According to Warren, a number of executives at insurance companies, including Prudential Financial and Lincoln National Life Insurance, have complained that the new rule’s higher standard would jack up compliance costs and create significant headwinds for the industry. But at the same time, the executives told investors that the rule would pose no problem to the financial health of the company.

“Corporate interests have become accustomed to saying whatever they want about Washington policy debates, with little accountability when their predictions prove to be inaccurate,” Warren wrote in the letter. “But the information we have obtained raises questions about how, in this specific case, the companies could have knowingly provided such dramatically different public statements about the impact of the DOL Conflict of Interest Rule—in one example, saying almost simultaneously that the rule would be ‘unworkable’ and that the rule would not be ‘a significant hurdle’ —without misleading investors.”

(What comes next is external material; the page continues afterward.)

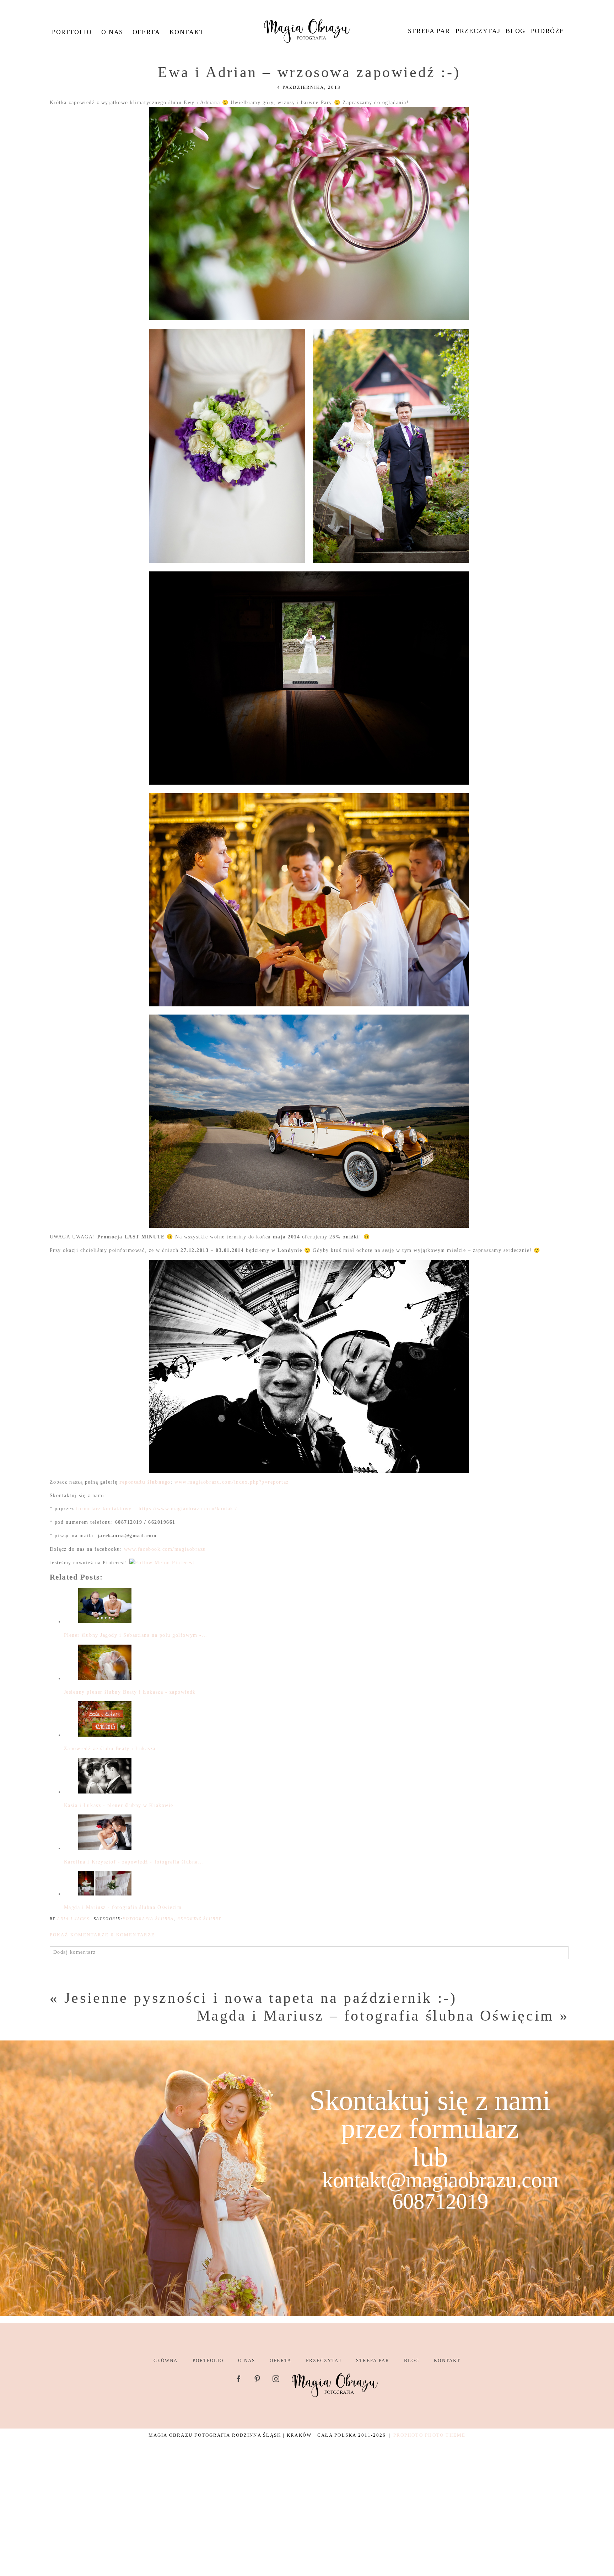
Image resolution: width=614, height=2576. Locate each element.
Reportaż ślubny (199, 1918)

In a statement to Fortune, Prudential spokesperson Scot Hoffman defended the company’s previous statements. “As we have said consistently, the Department of Labor fiduciary rule could have the unintended consequence of limiting client access to financial advice and retirement solutions,” he said. “We have a business mix and business strategies that enable us to navigate that potential disruption better than most of our competitors, but that does not lessen our concerns about unintended consequences for American households.”

A spokesperson for the Lincoln Financial Group, which Warren also named in her letter, said that the company’s comments to investors and the government don’t contradict each other. “We have consistently supported the DOL’s objective of making sure consumers receive financial advice that is in their best interests. In our comments to the DOL, we have requested modest changes to the proposed rule which would better allow consumers to have continued access to retirement products that offer guaranteed lifetime income. In our comments to investors, we have explained how we could respond to the rule in the event of a sales disruption as a result of consumers’ more limited access to these products.”

Warren has acted as a consistent cheerleader for the rule: releasing a report that outlined the abuses it will curb, tearing into executives during Senate hearings, and questioning studies that she says had improper input from the financial industry.

This post has been updated to include comment from Prudential and Lincoln National.